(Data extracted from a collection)
[Start of section]

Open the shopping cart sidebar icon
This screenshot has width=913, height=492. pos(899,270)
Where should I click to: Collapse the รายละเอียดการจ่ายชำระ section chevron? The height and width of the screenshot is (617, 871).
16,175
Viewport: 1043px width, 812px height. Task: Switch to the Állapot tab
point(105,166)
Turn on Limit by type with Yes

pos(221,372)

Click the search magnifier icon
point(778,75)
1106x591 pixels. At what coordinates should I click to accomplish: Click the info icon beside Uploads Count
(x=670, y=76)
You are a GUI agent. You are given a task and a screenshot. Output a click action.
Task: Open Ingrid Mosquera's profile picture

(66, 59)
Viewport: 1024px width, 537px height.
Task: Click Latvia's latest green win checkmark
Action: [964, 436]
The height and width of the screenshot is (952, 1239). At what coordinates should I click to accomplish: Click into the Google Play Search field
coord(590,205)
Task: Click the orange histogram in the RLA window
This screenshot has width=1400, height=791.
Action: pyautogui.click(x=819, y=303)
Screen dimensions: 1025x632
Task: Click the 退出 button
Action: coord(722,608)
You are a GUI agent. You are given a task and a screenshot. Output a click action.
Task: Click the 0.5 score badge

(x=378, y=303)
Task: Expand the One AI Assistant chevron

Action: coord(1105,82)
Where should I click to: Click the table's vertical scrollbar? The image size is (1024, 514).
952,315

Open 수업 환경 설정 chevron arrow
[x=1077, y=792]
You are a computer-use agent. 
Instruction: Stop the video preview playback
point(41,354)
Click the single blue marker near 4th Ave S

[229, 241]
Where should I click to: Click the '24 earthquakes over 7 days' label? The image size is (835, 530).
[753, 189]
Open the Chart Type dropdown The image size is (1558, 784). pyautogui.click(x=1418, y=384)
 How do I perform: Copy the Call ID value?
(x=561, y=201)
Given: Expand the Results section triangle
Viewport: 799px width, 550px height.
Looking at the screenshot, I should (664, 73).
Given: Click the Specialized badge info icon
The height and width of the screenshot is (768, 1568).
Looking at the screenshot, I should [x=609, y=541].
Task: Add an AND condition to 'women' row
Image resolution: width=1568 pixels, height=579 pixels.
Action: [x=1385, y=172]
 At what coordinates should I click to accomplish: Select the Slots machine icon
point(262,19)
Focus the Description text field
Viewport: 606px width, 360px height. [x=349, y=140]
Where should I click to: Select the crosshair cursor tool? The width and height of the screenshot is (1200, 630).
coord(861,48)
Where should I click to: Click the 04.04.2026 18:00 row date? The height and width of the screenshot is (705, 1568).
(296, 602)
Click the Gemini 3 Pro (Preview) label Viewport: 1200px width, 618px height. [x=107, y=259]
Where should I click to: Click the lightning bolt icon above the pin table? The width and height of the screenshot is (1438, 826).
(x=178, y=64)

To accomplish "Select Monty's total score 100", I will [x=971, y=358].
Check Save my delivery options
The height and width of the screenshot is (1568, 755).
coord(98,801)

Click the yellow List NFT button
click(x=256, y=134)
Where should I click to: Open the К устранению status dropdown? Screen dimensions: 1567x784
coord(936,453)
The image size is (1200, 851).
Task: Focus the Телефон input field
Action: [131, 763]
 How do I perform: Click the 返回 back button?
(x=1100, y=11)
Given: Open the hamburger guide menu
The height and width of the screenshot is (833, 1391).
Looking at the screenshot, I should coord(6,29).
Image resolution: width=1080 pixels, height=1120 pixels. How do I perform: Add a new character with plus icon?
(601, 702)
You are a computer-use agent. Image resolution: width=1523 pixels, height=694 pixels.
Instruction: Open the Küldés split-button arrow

[End of section]

**WORK INSTRUCTIONS**
Line by line, reproduce the data above exactly.

**ANSWER TO THE PROBLEM**
Open the shopping cart sidebar icon
This screenshot has width=913, height=492. pos(899,270)
Where should I click to: Collapse the รายละเอียดการจ่ายชำระ section chevron? The height and width of the screenshot is (617, 871).
16,175
Viewport: 1043px width, 812px height. Task: Switch to the Állapot tab
point(105,166)
Turn on Limit by type with Yes

pos(221,372)

Click the search magnifier icon
point(778,75)
1106x591 pixels. At what coordinates should I click to accomplish: Click the info icon beside Uploads Count
(x=670, y=76)
You are a GUI agent. You are given a task and a screenshot. Output a click action.
Task: Open Ingrid Mosquera's profile picture

(66, 59)
Viewport: 1024px width, 537px height.
Task: Click Latvia's latest green win checkmark
Action: [964, 436]
The height and width of the screenshot is (952, 1239). At what coordinates should I click to accomplish: Click into the Google Play Search field
coord(590,205)
Task: Click the orange histogram in the RLA window
This screenshot has width=1400, height=791.
Action: pyautogui.click(x=819, y=303)
Screen dimensions: 1025x632
Task: Click the 退出 button
Action: coord(722,608)
You are a GUI agent. You are given a task and a screenshot. Output a click action.
Task: Click the 0.5 score badge

(x=378, y=303)
Task: Expand the One AI Assistant chevron

Action: coord(1105,82)
Where should I click to: Click the table's vertical scrollbar? The image size is (1024, 514).
952,315

Open 수업 환경 설정 chevron arrow
[x=1077, y=792]
You are a computer-use agent. 
Instruction: Stop the video preview playback
point(41,354)
Click the single blue marker near 4th Ave S

[229, 241]
Where should I click to: Click the '24 earthquakes over 7 days' label? The image size is (835, 530).
[753, 189]
Open the Chart Type dropdown The image size is (1558, 784). pyautogui.click(x=1418, y=384)
 How do I perform: Copy the Call ID value?
(x=561, y=201)
Given: Expand the Results section triangle
Viewport: 799px width, 550px height.
Looking at the screenshot, I should (664, 73).
Given: Click the Specialized badge info icon
The height and width of the screenshot is (768, 1568).
Looking at the screenshot, I should [x=609, y=541].
Task: Add an AND condition to 'women' row
Image resolution: width=1568 pixels, height=579 pixels.
Action: [x=1385, y=172]
 At what coordinates should I click to accomplish: Select the Slots machine icon
point(262,19)
Focus the Description text field
Viewport: 606px width, 360px height. [x=349, y=140]
Where should I click to: Select the crosshair cursor tool? The width and height of the screenshot is (1200, 630).
coord(861,48)
Where should I click to: Click the 04.04.2026 18:00 row date? The height and width of the screenshot is (705, 1568).
(296, 602)
Click the Gemini 3 Pro (Preview) label Viewport: 1200px width, 618px height. [x=107, y=259]
Where should I click to: Click the lightning bolt icon above the pin table? The width and height of the screenshot is (1438, 826).
(x=178, y=64)

To accomplish "Select Monty's total score 100", I will [x=971, y=358].
Check Save my delivery options
The height and width of the screenshot is (1568, 755).
coord(98,801)

Click the yellow List NFT button
click(x=256, y=134)
Where should I click to: Open the К устранению status dropdown? Screen dimensions: 1567x784
coord(936,453)
The image size is (1200, 851).
Task: Focus the Телефон input field
Action: [131, 763]
 How do I perform: Click the 返回 back button?
(x=1100, y=11)
Given: Open the hamburger guide menu
The height and width of the screenshot is (833, 1391).
Looking at the screenshot, I should coord(6,29).
Image resolution: width=1080 pixels, height=1120 pixels. How do I perform: Add a new character with plus icon?
(601, 702)
You are a computer-use agent. Image resolution: width=1523 pixels, height=694 pixels.
Instruction: Open the Küldés split-button arrow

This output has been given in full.